DIRECTIONS: Out of the entries that follow, copy each line containing "agent".

-------- DATASET ENTRIES

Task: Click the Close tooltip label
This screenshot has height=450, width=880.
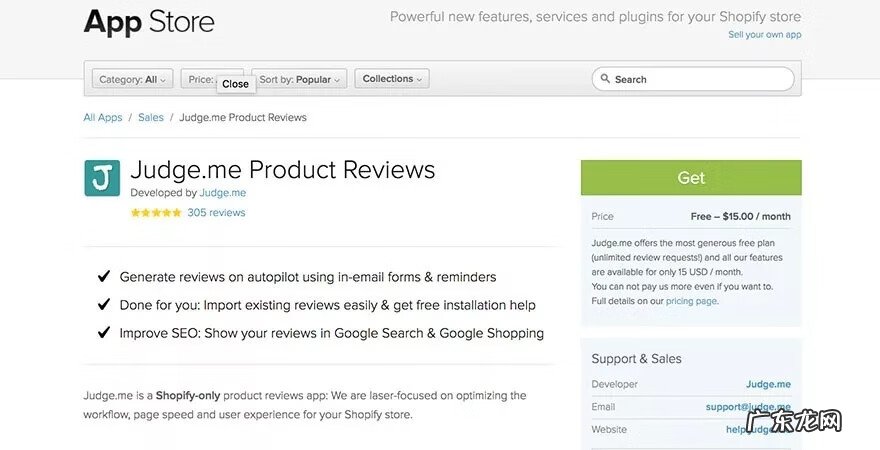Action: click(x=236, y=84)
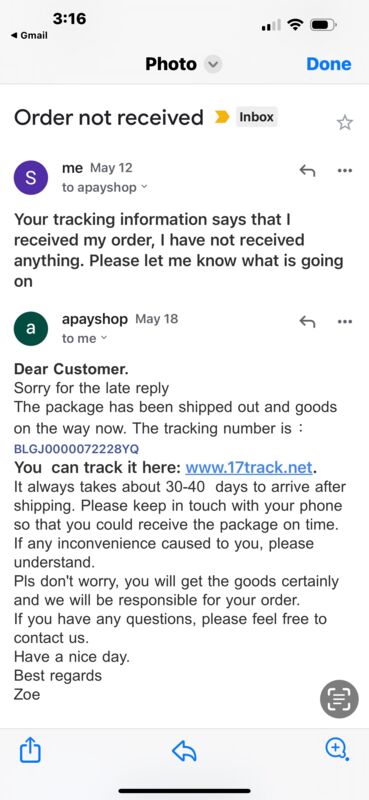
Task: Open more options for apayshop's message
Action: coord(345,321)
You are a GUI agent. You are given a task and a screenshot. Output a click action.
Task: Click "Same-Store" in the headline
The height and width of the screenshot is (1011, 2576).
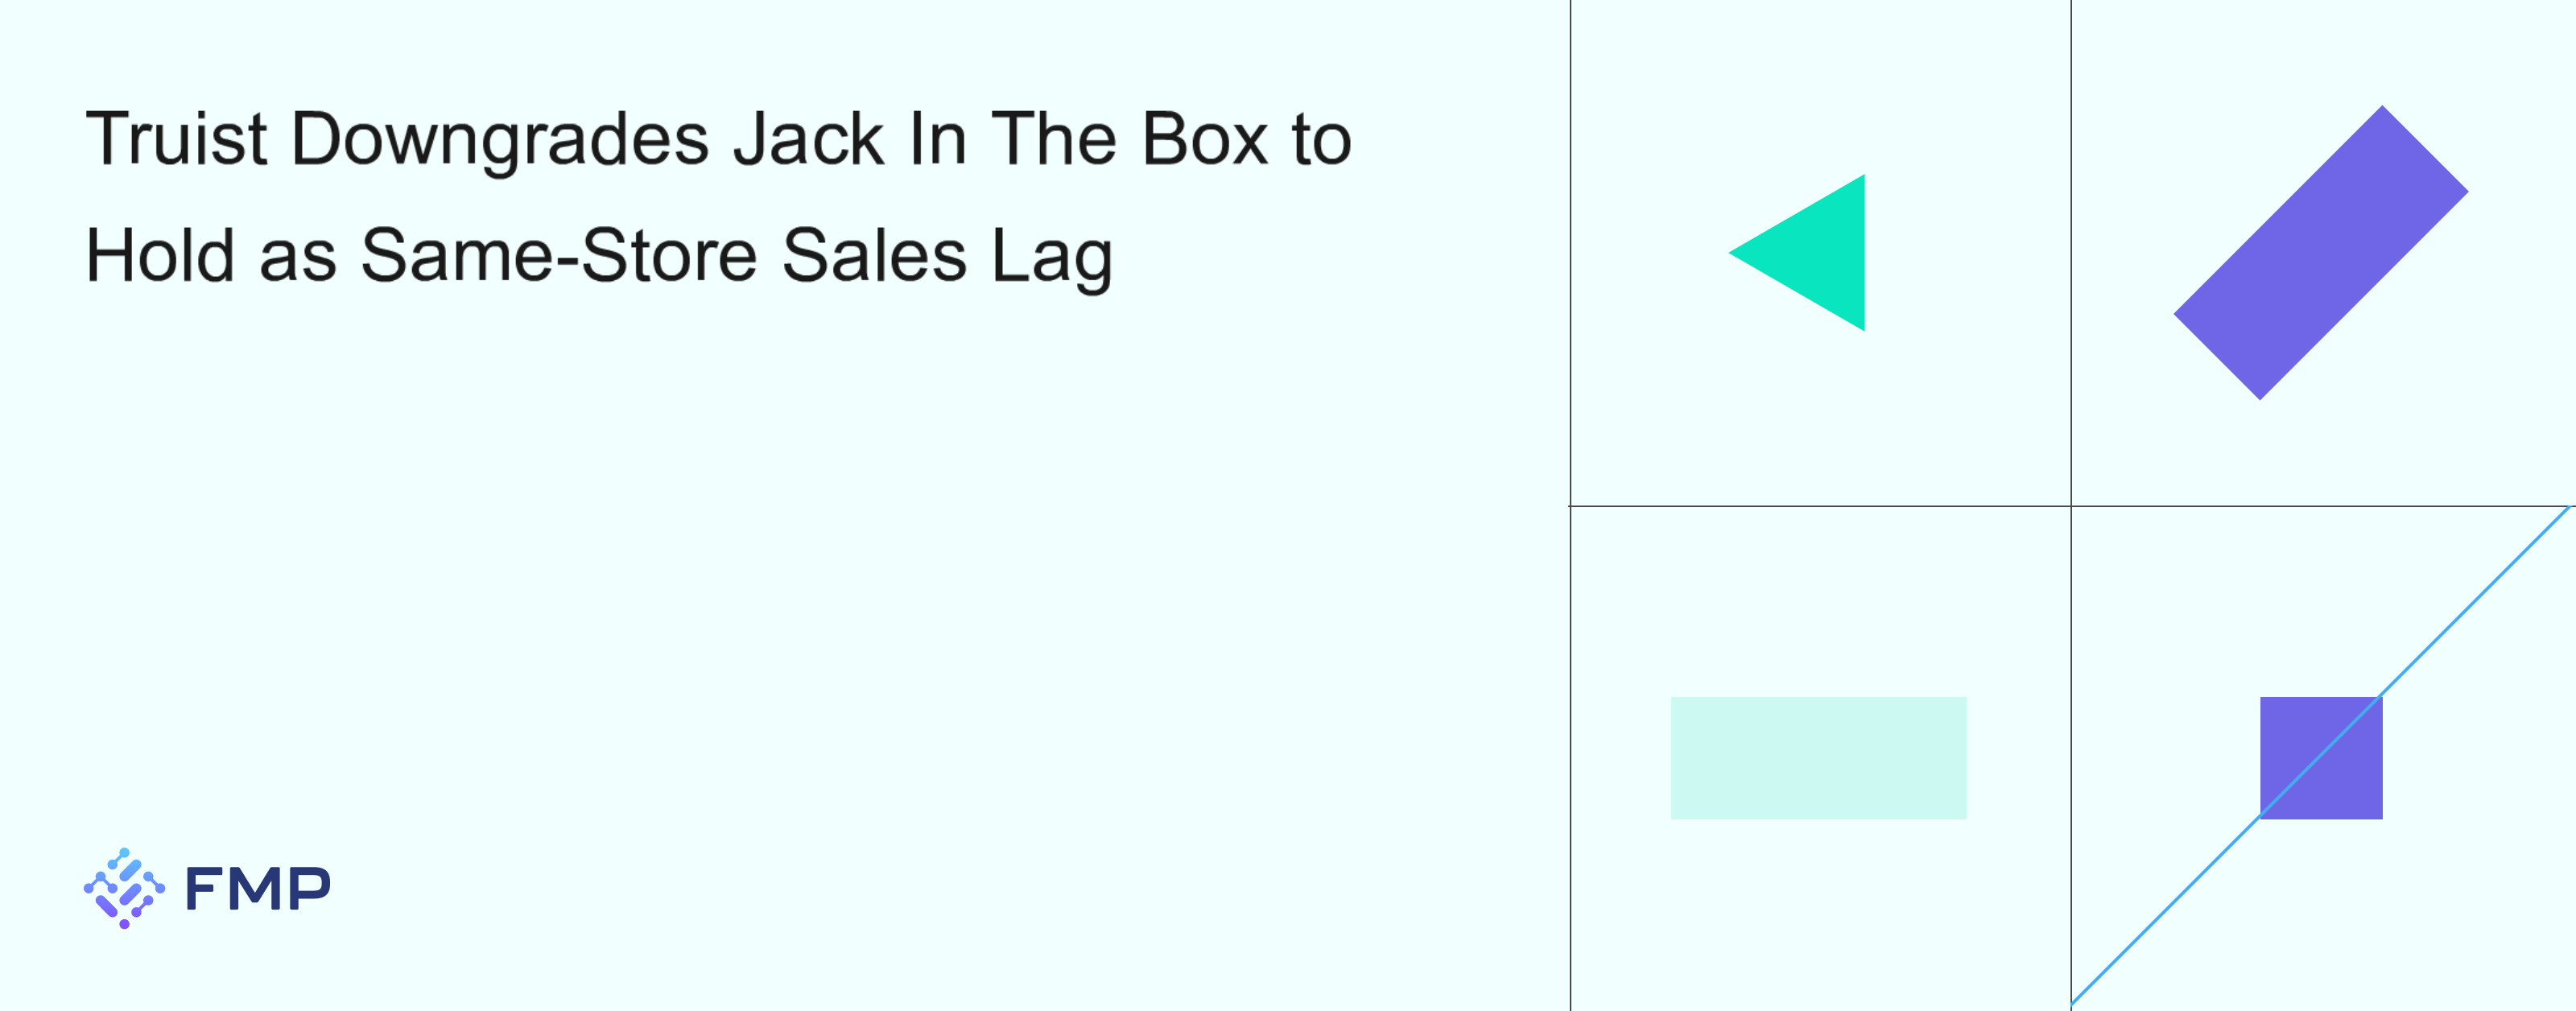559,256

----------------
-------- DATASET ENTRIES

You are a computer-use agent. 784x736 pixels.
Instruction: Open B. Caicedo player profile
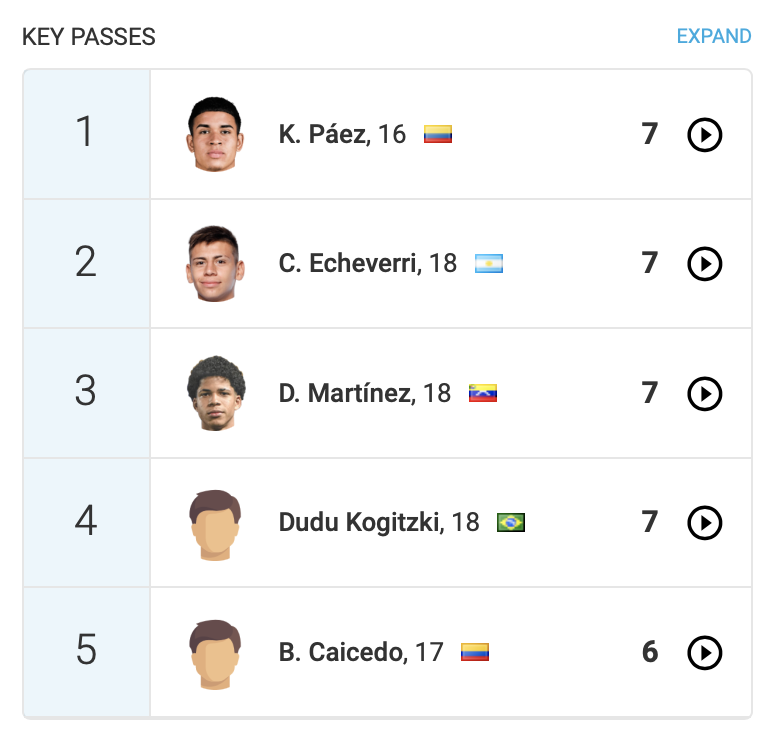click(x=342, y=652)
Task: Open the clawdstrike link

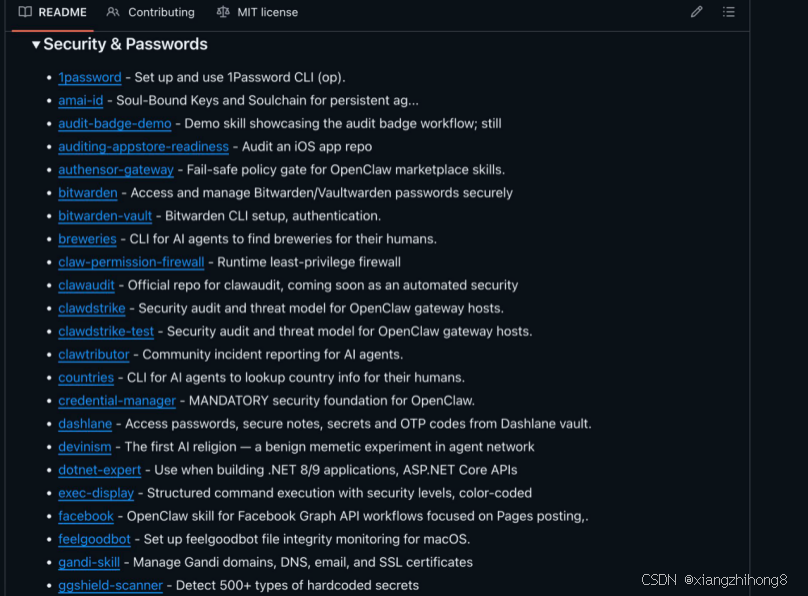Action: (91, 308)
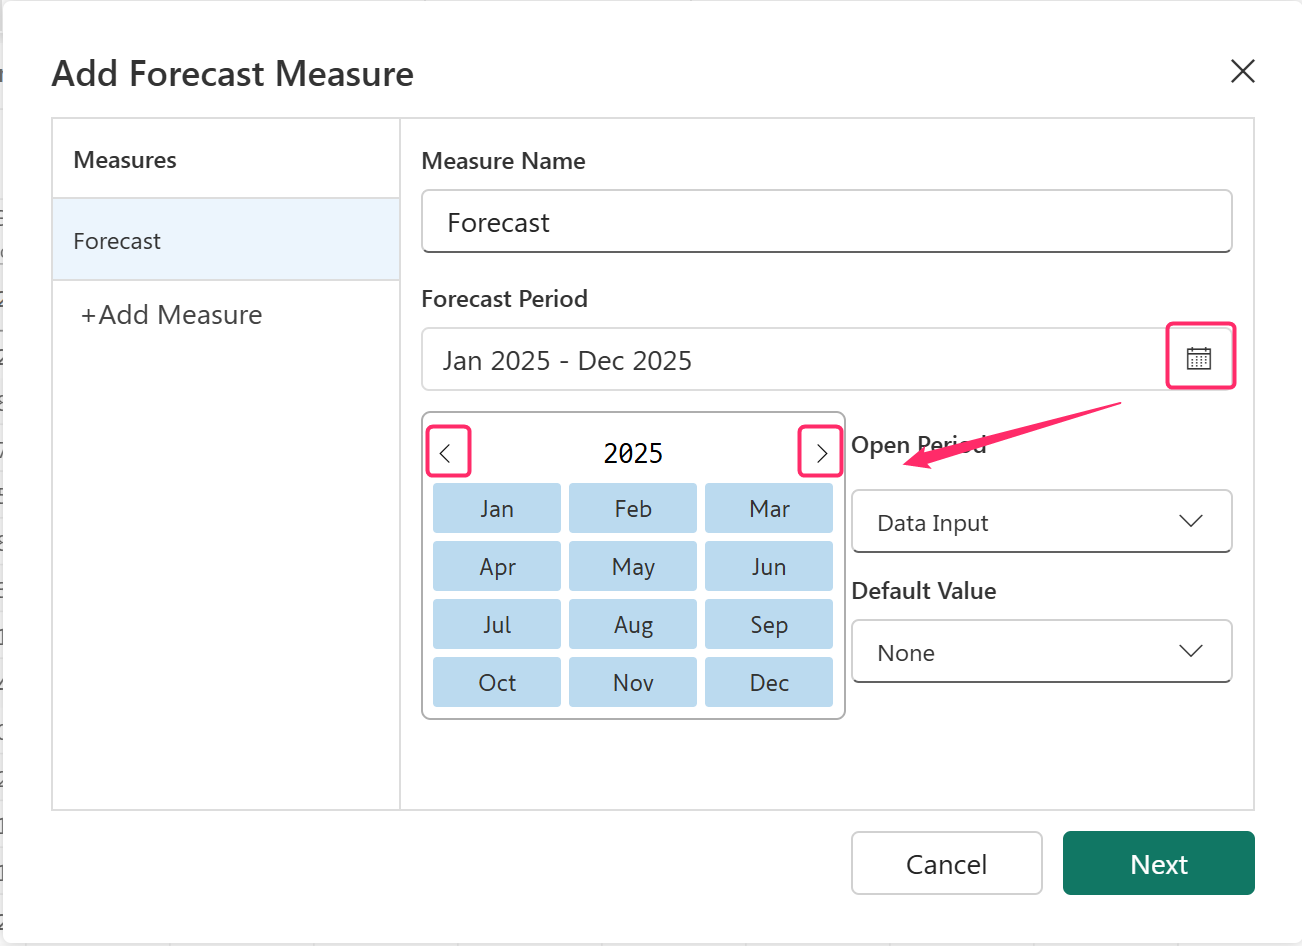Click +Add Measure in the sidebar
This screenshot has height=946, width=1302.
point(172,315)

----------------

WRITTEN SOLUTION:
You are a GUI agent. You are given a task and a screenshot. Output a click action.
You are a computer-use agent. 784x736 pixels.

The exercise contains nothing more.